Alfred scowled at me. He was plainly annoyed that I had intervened, but before he could say anything Beocca spoke. 'What happened to the women?' he asked.
'They fought the bastards off,' I said, 'but Iseult died.'
'Iseult,' Alfred said, and then he saw the tears in my eyes and did not know what to say. He flinched, stuttered incoherently, then closed his eyes as if in prayer. 'I am glad,' he said after he had collected his thoughts, 'that she died a Christian.'
'Amen,' Beocca said.
'I would rather she was a live pagan,' I snarled, and then we went back to our army and Alfred again summoned his commanders. There was really no choice. We had to assault the fort. Alfred talked for a time about establishing a siege, but that was not practical. We would have to sustain an army on the summit of the downs and, though Osric insisted the enemy had no springs inside the fort, neither did we have springs close by. Both armies would be thirsty, and we did not have enough men to stop Danes going down the steep embankment at night to fetch water.

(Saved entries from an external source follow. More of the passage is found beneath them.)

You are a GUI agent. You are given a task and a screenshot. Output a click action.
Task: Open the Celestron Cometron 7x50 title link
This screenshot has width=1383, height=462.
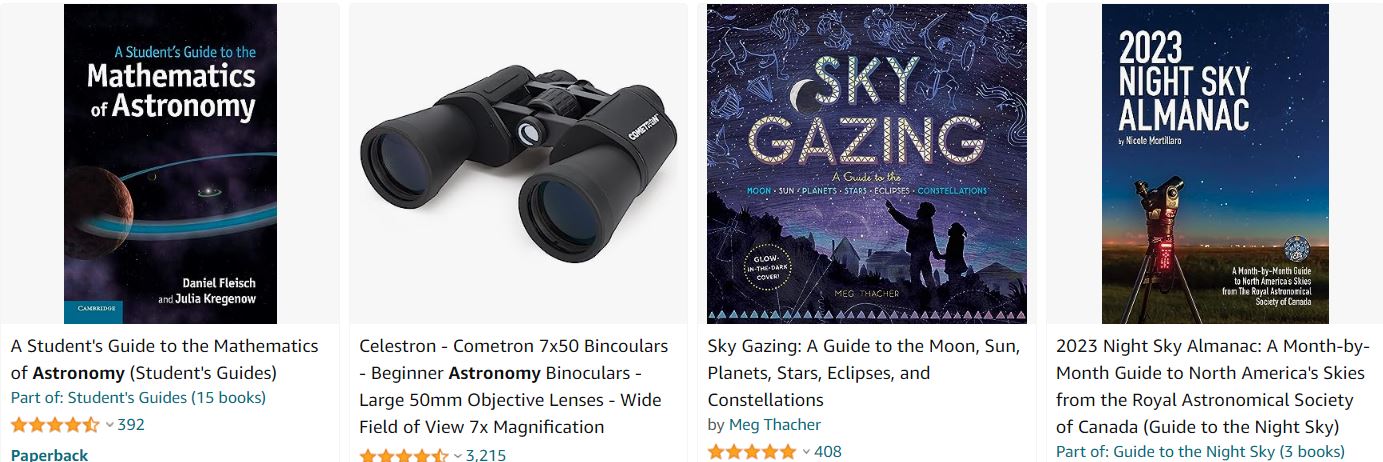tap(514, 387)
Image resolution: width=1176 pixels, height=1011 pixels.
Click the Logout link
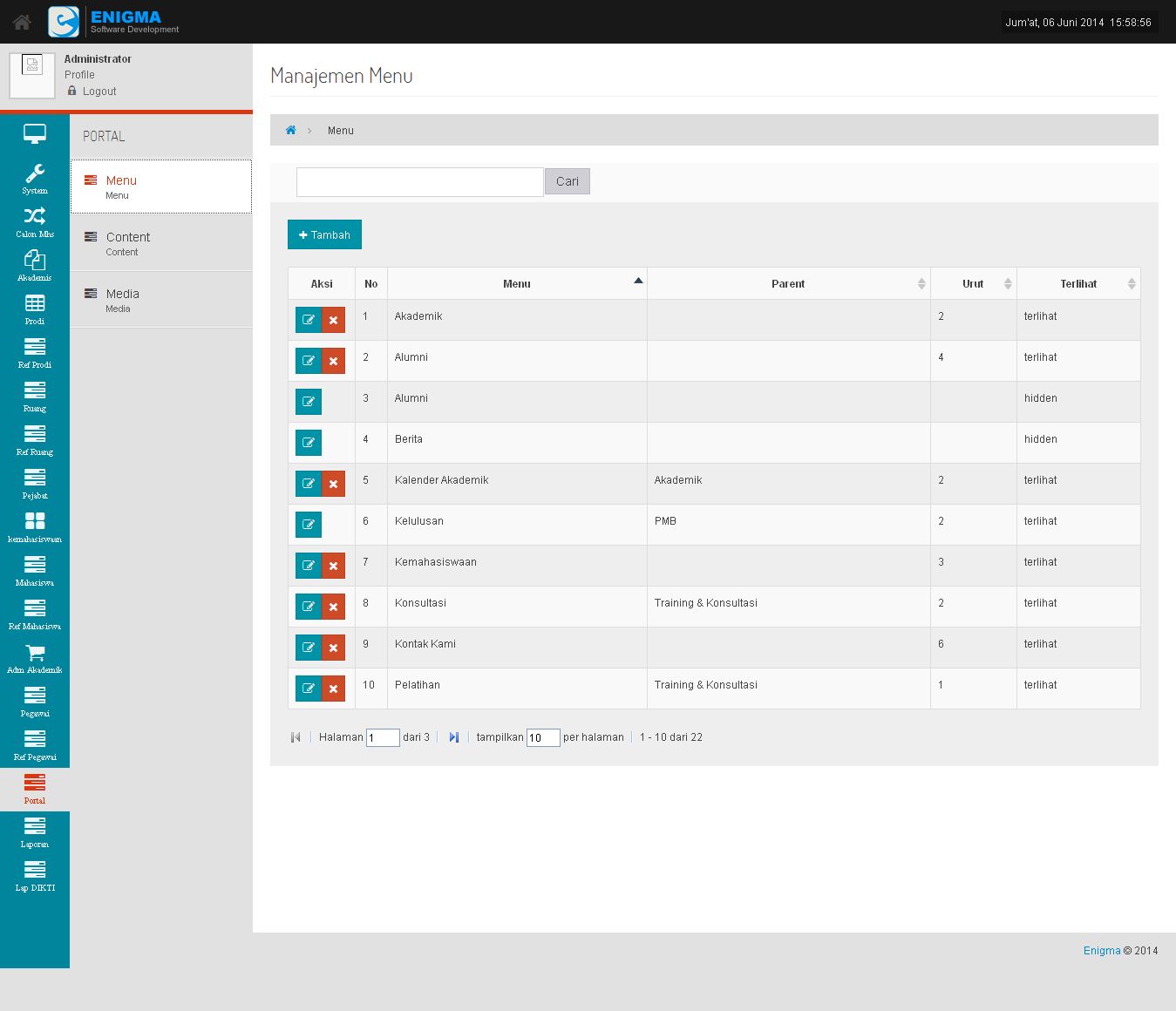pos(99,92)
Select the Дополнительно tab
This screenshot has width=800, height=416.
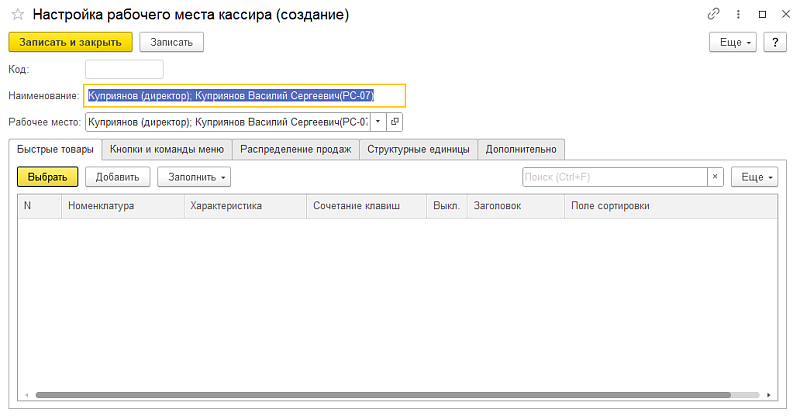520,149
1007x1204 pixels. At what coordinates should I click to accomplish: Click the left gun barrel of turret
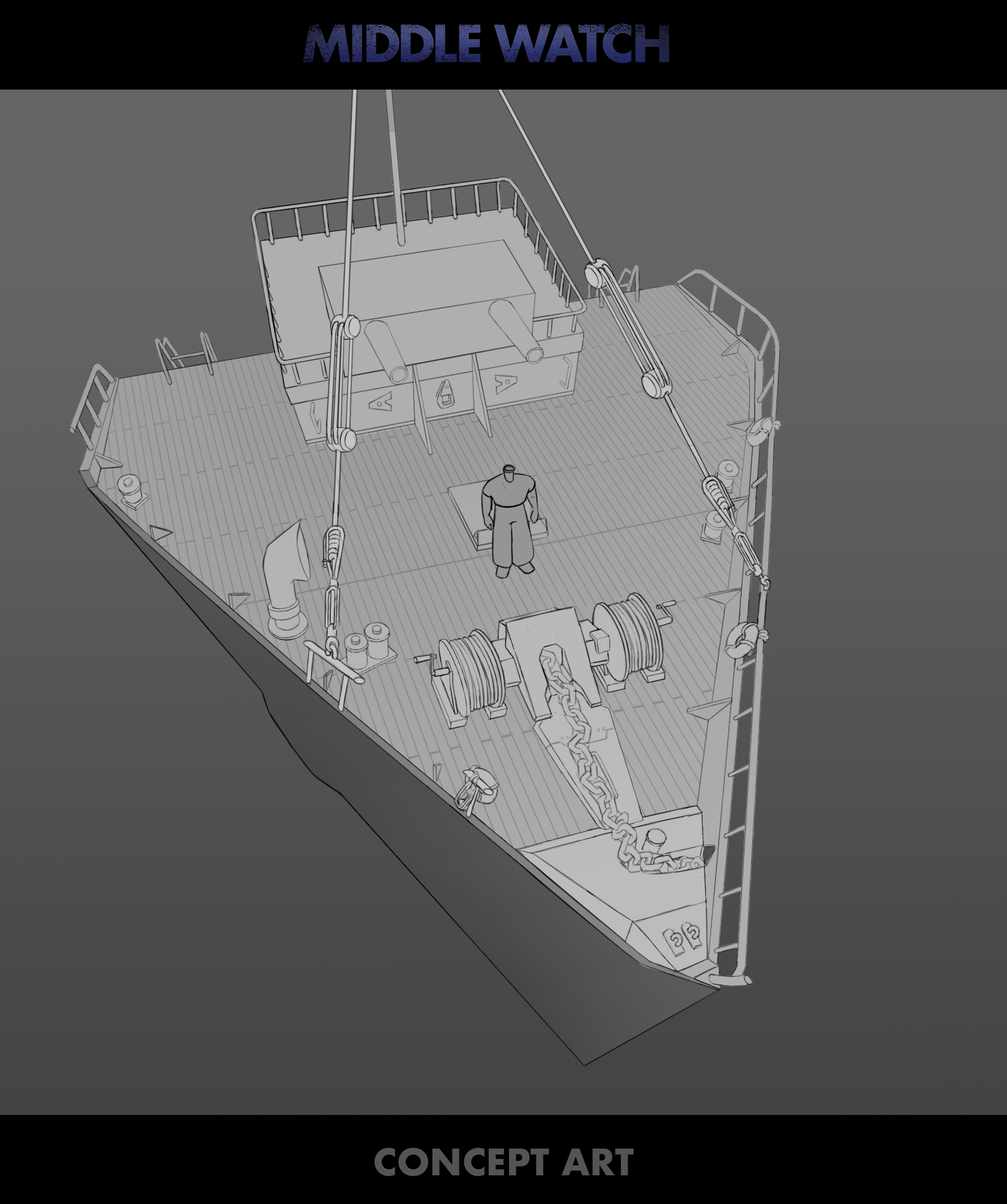(x=386, y=351)
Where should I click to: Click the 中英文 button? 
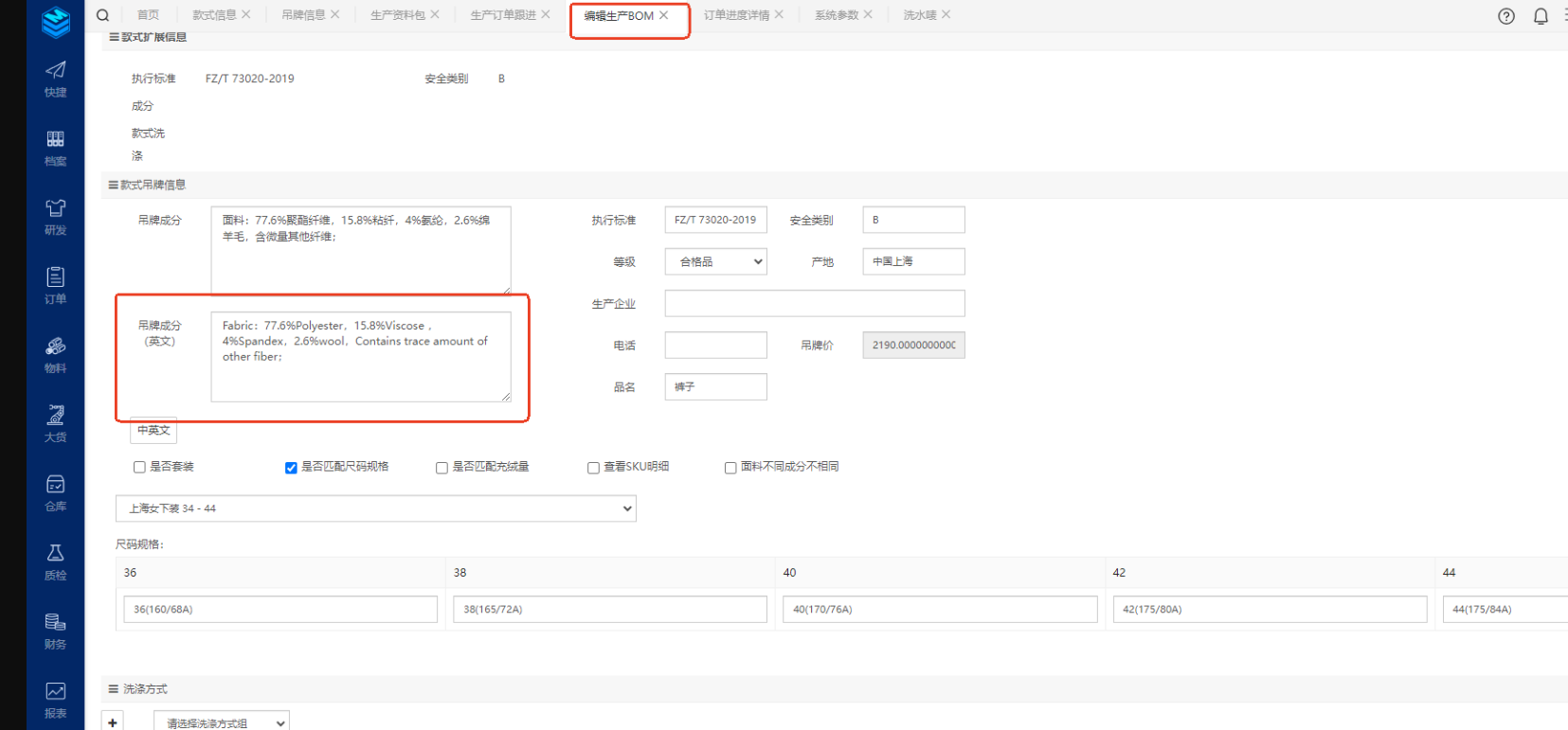tap(153, 431)
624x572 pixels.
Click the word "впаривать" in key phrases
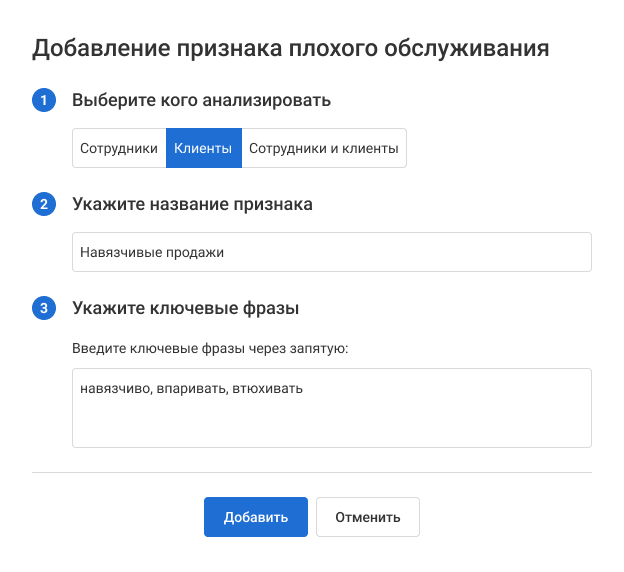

And if the siege lasted longer than a week, then men of the fyrd would begin to slip home to look after their fields, and Alfred would be tempted to mercy, especially if Guthrum promised to convert to Christianity.
So we urged an assault on Alfred. There could be nothing clever. Shield walls must be made and men sent against the ramparts, and Alfred knew that every man in the army must join the attack.
Wiglaf and the men of Sumorsaete would attack on the left, Alfred's men in the centre, while Osric, whose fyrd had gathered again and was now reinforced by the men who had deserted from Guthrum's army, would assault on the right.
'You know how to do it,' Alfred said, though without any enthusiasm for he knew he was ordering us into a feast of death, 'put your best men in the centre, let them lead, and make the others press behind and on either side.'
No one said anything. Alfred offered a bitter smile. 'God has smiled on us so far,' he said, 'and he will not desert us.'
Yet he had deserted Iseult. Poor, fragile Iseult, shadow queen and lost soul, and I pushed into the front rank because the only thing I could do for her now was to take revenge.